EXERCISE OBJECTIVE:
Rewrite every line of the material below as a Markdown table with two columns, "Row" for the row number and "Line" for the line itself. Leave out any blank lines.

Target pointing data
------------------------

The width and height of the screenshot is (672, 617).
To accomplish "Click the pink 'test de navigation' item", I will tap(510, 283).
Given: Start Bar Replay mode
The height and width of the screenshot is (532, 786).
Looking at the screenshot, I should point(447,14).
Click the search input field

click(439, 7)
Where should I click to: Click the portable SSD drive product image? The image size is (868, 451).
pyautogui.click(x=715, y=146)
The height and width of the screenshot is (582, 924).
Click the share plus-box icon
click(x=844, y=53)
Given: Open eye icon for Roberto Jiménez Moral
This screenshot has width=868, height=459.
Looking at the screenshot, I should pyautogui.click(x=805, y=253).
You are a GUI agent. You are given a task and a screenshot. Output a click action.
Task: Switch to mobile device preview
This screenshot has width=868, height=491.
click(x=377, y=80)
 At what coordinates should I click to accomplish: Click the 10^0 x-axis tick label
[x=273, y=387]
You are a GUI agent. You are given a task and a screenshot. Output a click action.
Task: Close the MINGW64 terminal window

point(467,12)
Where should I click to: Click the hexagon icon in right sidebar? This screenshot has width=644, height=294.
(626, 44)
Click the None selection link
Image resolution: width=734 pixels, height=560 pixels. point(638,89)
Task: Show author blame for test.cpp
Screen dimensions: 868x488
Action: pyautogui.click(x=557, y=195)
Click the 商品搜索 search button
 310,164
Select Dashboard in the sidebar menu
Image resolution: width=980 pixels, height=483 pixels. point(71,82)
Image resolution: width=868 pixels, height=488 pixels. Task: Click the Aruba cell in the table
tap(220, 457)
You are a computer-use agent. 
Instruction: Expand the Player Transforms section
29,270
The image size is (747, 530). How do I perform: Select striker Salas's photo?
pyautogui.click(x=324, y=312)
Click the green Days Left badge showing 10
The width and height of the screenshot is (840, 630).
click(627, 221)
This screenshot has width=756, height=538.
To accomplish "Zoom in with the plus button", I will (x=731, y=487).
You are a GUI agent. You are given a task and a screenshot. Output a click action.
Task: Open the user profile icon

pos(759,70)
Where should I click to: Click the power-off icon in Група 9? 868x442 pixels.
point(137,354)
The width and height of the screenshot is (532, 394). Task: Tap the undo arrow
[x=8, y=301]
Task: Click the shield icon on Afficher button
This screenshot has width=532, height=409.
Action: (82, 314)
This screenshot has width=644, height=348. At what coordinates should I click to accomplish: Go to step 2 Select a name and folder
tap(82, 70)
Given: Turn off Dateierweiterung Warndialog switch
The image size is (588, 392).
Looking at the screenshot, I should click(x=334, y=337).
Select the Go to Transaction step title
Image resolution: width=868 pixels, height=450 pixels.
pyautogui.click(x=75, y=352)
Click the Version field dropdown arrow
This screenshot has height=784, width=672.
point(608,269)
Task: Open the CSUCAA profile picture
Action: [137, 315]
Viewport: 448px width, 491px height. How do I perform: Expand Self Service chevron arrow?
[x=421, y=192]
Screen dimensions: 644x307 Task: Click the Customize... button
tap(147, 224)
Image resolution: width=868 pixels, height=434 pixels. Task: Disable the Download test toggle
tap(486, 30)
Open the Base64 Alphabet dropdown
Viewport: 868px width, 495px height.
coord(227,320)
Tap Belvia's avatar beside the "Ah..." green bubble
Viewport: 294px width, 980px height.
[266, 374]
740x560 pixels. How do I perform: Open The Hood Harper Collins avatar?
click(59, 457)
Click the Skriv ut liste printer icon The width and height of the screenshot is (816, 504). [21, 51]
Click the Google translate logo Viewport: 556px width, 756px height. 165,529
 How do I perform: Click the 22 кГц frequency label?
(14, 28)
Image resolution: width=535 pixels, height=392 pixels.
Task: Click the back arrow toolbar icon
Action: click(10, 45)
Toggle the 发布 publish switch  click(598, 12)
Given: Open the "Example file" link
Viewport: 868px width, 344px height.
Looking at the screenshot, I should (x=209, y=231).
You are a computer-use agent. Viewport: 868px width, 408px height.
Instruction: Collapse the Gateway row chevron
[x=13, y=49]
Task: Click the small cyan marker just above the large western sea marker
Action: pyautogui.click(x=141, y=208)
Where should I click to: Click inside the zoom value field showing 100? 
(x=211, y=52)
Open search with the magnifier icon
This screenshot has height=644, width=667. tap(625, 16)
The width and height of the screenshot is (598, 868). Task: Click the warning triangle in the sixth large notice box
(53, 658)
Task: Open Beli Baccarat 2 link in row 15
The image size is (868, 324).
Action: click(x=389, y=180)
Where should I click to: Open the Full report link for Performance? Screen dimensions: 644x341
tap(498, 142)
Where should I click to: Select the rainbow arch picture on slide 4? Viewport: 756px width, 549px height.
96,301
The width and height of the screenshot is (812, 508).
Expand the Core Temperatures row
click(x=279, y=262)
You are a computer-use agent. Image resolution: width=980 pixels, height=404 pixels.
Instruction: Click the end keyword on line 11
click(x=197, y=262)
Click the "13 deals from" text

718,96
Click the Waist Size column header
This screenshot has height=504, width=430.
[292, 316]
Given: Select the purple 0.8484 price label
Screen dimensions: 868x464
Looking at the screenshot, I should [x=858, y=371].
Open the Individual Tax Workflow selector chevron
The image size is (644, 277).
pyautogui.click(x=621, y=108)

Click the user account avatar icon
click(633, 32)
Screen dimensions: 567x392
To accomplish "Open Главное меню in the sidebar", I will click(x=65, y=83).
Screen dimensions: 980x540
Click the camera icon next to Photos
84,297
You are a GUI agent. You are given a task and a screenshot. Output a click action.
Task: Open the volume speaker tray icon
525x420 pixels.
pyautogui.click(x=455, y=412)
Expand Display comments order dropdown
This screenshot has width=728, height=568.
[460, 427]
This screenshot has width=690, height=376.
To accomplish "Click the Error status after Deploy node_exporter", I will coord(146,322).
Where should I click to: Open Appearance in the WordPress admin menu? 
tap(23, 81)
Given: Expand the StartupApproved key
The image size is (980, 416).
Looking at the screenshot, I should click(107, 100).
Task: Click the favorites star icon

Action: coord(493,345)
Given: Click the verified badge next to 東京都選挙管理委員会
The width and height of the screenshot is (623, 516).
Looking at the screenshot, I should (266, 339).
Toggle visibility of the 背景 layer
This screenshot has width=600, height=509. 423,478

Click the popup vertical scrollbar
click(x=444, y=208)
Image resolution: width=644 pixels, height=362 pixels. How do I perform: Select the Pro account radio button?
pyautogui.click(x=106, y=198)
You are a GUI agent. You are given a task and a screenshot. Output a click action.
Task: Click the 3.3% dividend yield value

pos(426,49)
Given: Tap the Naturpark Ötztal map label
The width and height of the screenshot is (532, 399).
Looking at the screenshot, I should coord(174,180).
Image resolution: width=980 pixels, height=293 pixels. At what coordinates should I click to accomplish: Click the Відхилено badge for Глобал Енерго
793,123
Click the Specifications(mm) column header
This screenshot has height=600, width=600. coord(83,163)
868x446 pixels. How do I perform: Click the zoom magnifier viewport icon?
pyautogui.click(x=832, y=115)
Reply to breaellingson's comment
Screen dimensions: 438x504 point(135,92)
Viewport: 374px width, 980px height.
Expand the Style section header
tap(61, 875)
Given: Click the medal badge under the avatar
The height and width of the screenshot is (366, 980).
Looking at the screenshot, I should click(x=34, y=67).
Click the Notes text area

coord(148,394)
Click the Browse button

------------------------

REPLY TO THE TASK:
| Row | Line |
|---|---|
| 1 | The width and height of the screenshot is (672, 617). |
| 2 | To accomplish "Click the pink 'test de navigation' item", I will tap(510, 283). |
| 3 | Given: Start Bar Replay mode |
| 4 | The height and width of the screenshot is (532, 786). |
| 5 | Looking at the screenshot, I should point(447,14). |
| 6 | Click the search input field |
| 7 | click(439, 7) |
| 8 | Where should I click to: Click the portable SSD drive product image? The image size is (868, 451). |
| 9 | pyautogui.click(x=715, y=146) |
| 10 | The height and width of the screenshot is (582, 924). |
| 11 | Click the share plus-box icon |
| 12 | click(x=844, y=53) |
| 13 | Given: Open eye icon for Roberto Jiménez Moral |
| 14 | This screenshot has width=868, height=459. |
| 15 | Looking at the screenshot, I should pyautogui.click(x=805, y=253). |
| 16 | You are a GUI agent. You are given a task and a screenshot. Output a click action. |
| 17 | Task: Switch to mobile device preview |
| 18 | This screenshot has width=868, height=491. |
| 19 | click(x=377, y=80) |
| 20 |  At what coordinates should I click to accomplish: Click the 10^0 x-axis tick label |
| 21 | [x=273, y=387] |
| 22 | You are a GUI agent. You are given a task and a screenshot. Output a click action. |
| 23 | Task: Close the MINGW64 terminal window |
| 24 | point(467,12) |
| 25 | Where should I click to: Click the hexagon icon in right sidebar? This screenshot has width=644, height=294. |
| 26 | (626, 44) |
| 27 | Click the None selection link |
| 28 | Image resolution: width=734 pixels, height=560 pixels. point(638,89) |
| 29 | Task: Show author blame for test.cpp |
| 30 | Screen dimensions: 868x488 |
| 31 | Action: pyautogui.click(x=557, y=195) |
| 32 | Click the 商品搜索 search button |
| 33 |  310,164 |
| 34 | Select Dashboard in the sidebar menu |
| 35 | Image resolution: width=980 pixels, height=483 pixels. point(71,82) |
| 36 | Image resolution: width=868 pixels, height=488 pixels. Task: Click the Aruba cell in the table |
| 37 | tap(220, 457) |
| 38 | You are a computer-use agent.  |
| 39 | Instruction: Expand the Player Transforms section |
| 40 | 29,270 |
| 41 | The image size is (747, 530). How do I perform: Select striker Salas's photo? |
| 42 | pyautogui.click(x=324, y=312) |
| 43 | Click the green Days Left badge showing 10 |
| 44 | The width and height of the screenshot is (840, 630). |
| 45 | click(627, 221) |
| 46 | This screenshot has width=756, height=538. |
| 47 | To accomplish "Zoom in with the plus button", I will (x=731, y=487). |
| 48 | You are a GUI agent. You are given a task and a screenshot. Output a click action. |
| 49 | Task: Open the user profile icon |
| 50 | pos(759,70) |
| 51 | Where should I click to: Click the power-off icon in Група 9? 868x442 pixels. |
| 52 | point(137,354) |
| 53 | The width and height of the screenshot is (532, 394). Task: Tap the undo arrow |
| 54 | [x=8, y=301] |
| 55 | Task: Click the shield icon on Afficher button |
| 56 | This screenshot has width=532, height=409. |
| 57 | Action: (82, 314) |
| 58 | This screenshot has width=644, height=348. At what coordinates should I click to accomplish: Go to step 2 Select a name and folder |
| 59 | tap(82, 70) |
| 60 | Given: Turn off Dateierweiterung Warndialog switch |
| 61 | The image size is (588, 392). |
| 62 | Looking at the screenshot, I should click(x=334, y=337). |
| 63 | Select the Go to Transaction step title |
| 64 | Image resolution: width=868 pixels, height=450 pixels. |
| 65 | pyautogui.click(x=75, y=352) |
| 66 | Click the Version field dropdown arrow |
| 67 | This screenshot has height=784, width=672. |
| 68 | point(608,269) |
| 69 | Task: Open the CSUCAA profile picture |
| 70 | Action: [137, 315] |
| 71 | Viewport: 448px width, 491px height. How do I perform: Expand Self Service chevron arrow? |
| 72 | [x=421, y=192] |
| 73 | Screen dimensions: 644x307 Task: Click the Customize... button |
| 74 | tap(147, 224) |
| 75 | Image resolution: width=868 pixels, height=434 pixels. Task: Disable the Download test toggle |
| 76 | tap(486, 30) |
| 77 | Open the Base64 Alphabet dropdown |
| 78 | Viewport: 868px width, 495px height. |
| 79 | coord(227,320) |
| 80 | Tap Belvia's avatar beside the "Ah..." green bubble |
| 81 | Viewport: 294px width, 980px height. |
| 82 | [266, 374] |
| 83 | 740x560 pixels. How do I perform: Open The Hood Harper Collins avatar? |
| 84 | click(59, 457) |
| 85 | Click the Skriv ut liste printer icon The width and height of the screenshot is (816, 504). [21, 51] |
| 86 | Click the Google translate logo Viewport: 556px width, 756px height. 165,529 |
| 87 |  How do I perform: Click the 22 кГц frequency label? |
| 88 | (14, 28) |
| 89 | Image resolution: width=535 pixels, height=392 pixels. |
| 90 | Task: Click the back arrow toolbar icon |
| 91 | Action: click(10, 45) |
| 92 | Toggle the 发布 publish switch  click(598, 12) |
| 93 | Given: Open the "Example file" link |
| 94 | Viewport: 868px width, 344px height. |
| 95 | Looking at the screenshot, I should (x=209, y=231). |
| 96 | You are a computer-use agent. Viewport: 868px width, 408px height. |
| 97 | Instruction: Collapse the Gateway row chevron |
| 98 | [x=13, y=49] |
| 99 | Task: Click the small cyan marker just above the large western sea marker |
| 100 | Action: pyautogui.click(x=141, y=208) |
| 101 | Where should I click to: Click inside the zoom value field showing 100?  |
| 102 | (x=211, y=52) |
| 103 | Open search with the magnifier icon |
| 104 | This screenshot has height=644, width=667. tap(625, 16) |
| 105 | The width and height of the screenshot is (598, 868). Task: Click the warning triangle in the sixth large notice box |
| 106 | (53, 658) |
| 107 | Task: Open Beli Baccarat 2 link in row 15 |
| 108 | The image size is (868, 324). |
| 109 | Action: click(x=389, y=180) |
| 110 | Where should I click to: Open the Full report link for Performance? Screen dimensions: 644x341 |
| 111 | tap(498, 142) |
| 112 | Where should I click to: Select the rainbow arch picture on slide 4? Viewport: 756px width, 549px height. |
| 113 | 96,301 |
| 114 | The width and height of the screenshot is (812, 508). |
| 115 | Expand the Core Temperatures row |
| 116 | click(x=279, y=262) |
| 117 | You are a computer-use agent. Image resolution: width=980 pixels, height=404 pixels. |
| 118 | Instruction: Click the end keyword on line 11 |
| 119 | click(x=197, y=262) |
| 120 | Click the "13 deals from" text |
| 121 | 718,96 |
| 122 | Click the Waist Size column header |
| 123 | This screenshot has height=504, width=430. |
| 124 | [292, 316] |
| 125 | Given: Select the purple 0.8484 price label |
| 126 | Screen dimensions: 868x464 |
| 127 | Looking at the screenshot, I should [x=858, y=371]. |
| 128 | Open the Individual Tax Workflow selector chevron |
| 129 | The image size is (644, 277). |
| 130 | pyautogui.click(x=621, y=108) |
| 131 | Click the user account avatar icon |
| 132 | click(633, 32) |
| 133 | Screen dimensions: 567x392 |
| 134 | To accomplish "Open Главное меню in the sidebar", I will click(x=65, y=83). |
| 135 | Screen dimensions: 980x540 |
| 136 | Click the camera icon next to Photos |
| 137 | 84,297 |
| 138 | You are a GUI agent. You are given a task and a screenshot. Output a click action. |
| 139 | Task: Open the volume speaker tray icon |
| 140 | 525x420 pixels. |
| 141 | pyautogui.click(x=455, y=412) |
| 142 | Expand Display comments order dropdown |
| 143 | This screenshot has width=728, height=568. |
| 144 | [460, 427] |
| 145 | This screenshot has width=690, height=376. |
| 146 | To accomplish "Click the Error status after Deploy node_exporter", I will coord(146,322). |
| 147 | Where should I click to: Open Appearance in the WordPress admin menu?  |
| 148 | tap(23, 81) |
| 149 | Given: Expand the StartupApproved key |
| 150 | The image size is (980, 416). |
| 151 | Looking at the screenshot, I should click(107, 100). |
| 152 | Task: Click the favorites star icon |
| 153 | Action: coord(493,345) |
| 154 | Given: Click the verified badge next to 東京都選挙管理委員会 |
| 155 | The width and height of the screenshot is (623, 516). |
| 156 | Looking at the screenshot, I should (266, 339). |
| 157 | Toggle visibility of the 背景 layer |
| 158 | This screenshot has width=600, height=509. 423,478 |
| 159 | Click the popup vertical scrollbar |
| 160 | click(x=444, y=208) |
| 161 | Image resolution: width=644 pixels, height=362 pixels. How do I perform: Select the Pro account radio button? |
| 162 | pyautogui.click(x=106, y=198) |
| 163 | You are a GUI agent. You are given a task and a screenshot. Output a click action. |
| 164 | Task: Click the 3.3% dividend yield value |
| 165 | pos(426,49) |
| 166 | Given: Tap the Naturpark Ötztal map label |
| 167 | The width and height of the screenshot is (532, 399). |
| 168 | Looking at the screenshot, I should coord(174,180). |
| 169 | Image resolution: width=980 pixels, height=293 pixels. At what coordinates should I click to accomplish: Click the Відхилено badge for Глобал Енерго |
| 170 | 793,123 |
| 171 | Click the Specifications(mm) column header |
| 172 | This screenshot has height=600, width=600. coord(83,163) |
| 173 | 868x446 pixels. How do I perform: Click the zoom magnifier viewport icon? |
| 174 | pyautogui.click(x=832, y=115) |
| 175 | Reply to breaellingson's comment |
| 176 | Screen dimensions: 438x504 point(135,92) |
| 177 | Viewport: 374px width, 980px height. |
| 178 | Expand the Style section header |
| 179 | tap(61, 875) |
| 180 | Given: Click the medal badge under the avatar |
| 181 | The height and width of the screenshot is (366, 980). |
| 182 | Looking at the screenshot, I should click(x=34, y=67). |
| 183 | Click the Notes text area |
| 184 | coord(148,394) |
| 185 | Click the Browse button |